Eye Health

Diabetes and the Eye

Diabetes and the Eye

About Diabetes

Diabetes also known as diabetes mellitus is a condition which can be split into main two types one in which the body is unable to produce enough insulin if any at all (type 1 diabetes) or alternatively not enough insulin is being produced or the body creates a resistance to the insulin that is produced (type 2 diabetes). The latter being the most commonly encountered. Diabetes can also sometimes occur during pregnancy and this is known gestational diabetes, in which higher than normal blood sugar levels occur.

Diabetes is known to affect your eyes in various different ways.

  • – Diabetic retinopathy is an eye condition in which damage occurs at the back of the eye known as the retina, affecting the network of blood vessels. It is one of the serious ways diabetes can affect your eyes and can prove to be sight threatening especially if left untreated or undiagnosed. There are various different levels of diabetic retinopathy depending on the extent of the damage encountered. Fundamentally it is important for all diabetics to have the retina checked and monitored annually (or as suggested by your healthcare professional) during a diabetic retinopathy screening which can be arranged by your general practitioner.
  • – The lens inside your eye can also result in changes if blood sugar levels are uncontrolled. This can cause blurring of vision which may be temporary. It is advisable to not purchase a pair of spectacles when blood sugar levels are uncontrolled, as spectacle prescription has the tendency to fluctuate and as a result vision may continue to change, it is recommended to wait until things stabilise.
  • – A cataract (clouding of the lens) could also form due to long term diabetes. However, not everyone who has diabetes develops an eye complication, of those that do, many people only have a very mild form of diabetic retinopathy which may never progress to a sight threatening condition.
  • – Diabetes and pregnancy If you have diabetes and plan to have a child, your GP will discuss with you how to manage the pregnancy. If you are diabetic prior to becoming pregnant you will have diabetic retinal screening carried out more often to ensure there are no retinal changes at the back of the eye. If on the other hand you develop gestational diabetes during pregnancy as discussed earlier whereby the body cannot produce enough insulin to meet the levels required, are not are risk of diabetic retinopathy hence no screening is required however are at a greater risk of developing type 1 or type 2 diabetes in the future.

Reducing the risk

There are risk factors you cannot control and those you can control for deploying diabetic retinopathy.

Risk factors that you cannot control may include:

  • The duration you have had diabetes.
  • The type of diabetea
  • Your age which affects progression of diabetic retinopathy
  • Your ethnicity for example people from Asian countries such as India, Bangladesh or Sri Lanka to name a few are more at risk of developing diabetes.
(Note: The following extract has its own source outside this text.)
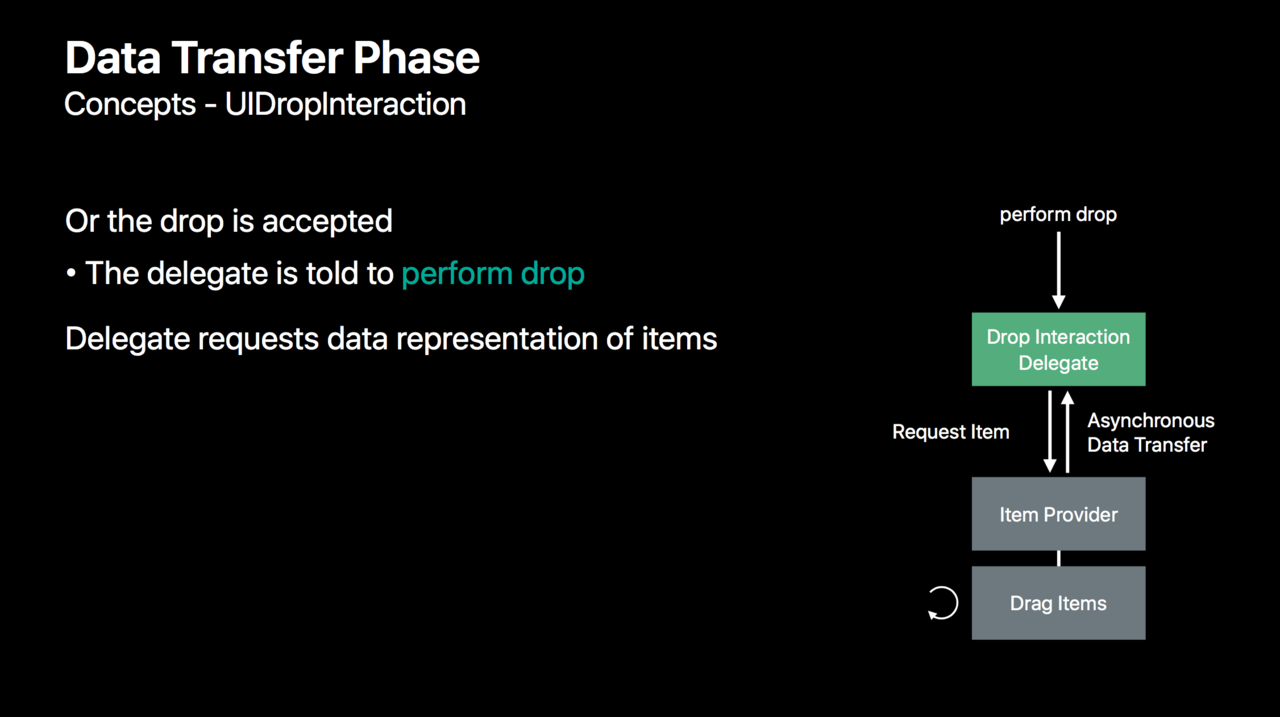Select the 'Or the drop is accepted' line
Viewport: 1280px width, 717px height.
coord(229,221)
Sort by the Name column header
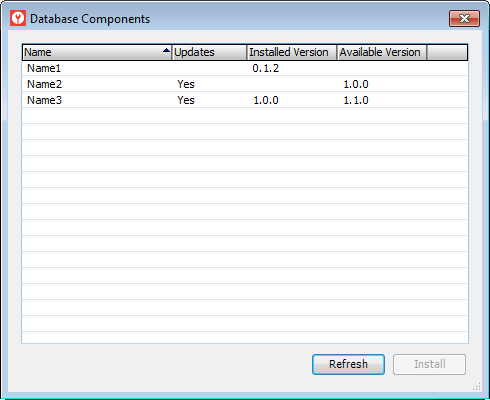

Risk factors you can control to reduce your risk or prevent progression:

  • Controlling blood sugar (glucose levels) and blood pressure
  • Weight control – a large majority of those who have diabetes are overweight.
  • Increase exercise -research has shown regular exercise can reduce your risk of developing diabetes.
  • Stop smoking – smoking has been proven to increase blood pressure levels which in turn can cause diabetes
  • Regular diabetic retinopathy screening – one if the most effective screening diabetic patients can do is to attend their retinal screenings as early detection and treatment can prevent sight loss. Early diagnosis can lead to better prognosis so it is crucial to attend your regular eye examinations and have regular eye health checks (this doesn’t not replace a retinal screening programme), as this will provide you with much more information than just your spectacle prescription. It has been shown through research that retinopathy if identified early can prevent blindness.


 Important points to remember:

  •  – Attend your diabetic clinic or GP surgery for regular diabetes health checks, including blood pressure and cholesterol monitoring.
  •  – Good control of sugar, blood pressure and regular exercise will reduce your risk of diabetes.
  • – Speak to your diabetic eye clinic if you notice changes in your vision.
  •  – Don’t wait until your vision has deteriorated to have an eye test.
  •  – Attend your regular eye examinations and annual diabetic retinopathy screenings, as early diagnosis of diabetic retinopathy is vital.


The content on this blog is not intended to be a substitute for professional medical advice, diagnosis or treatment. Always seek the advice of qualified healthcare providers with questions you may have regarding medical conditions.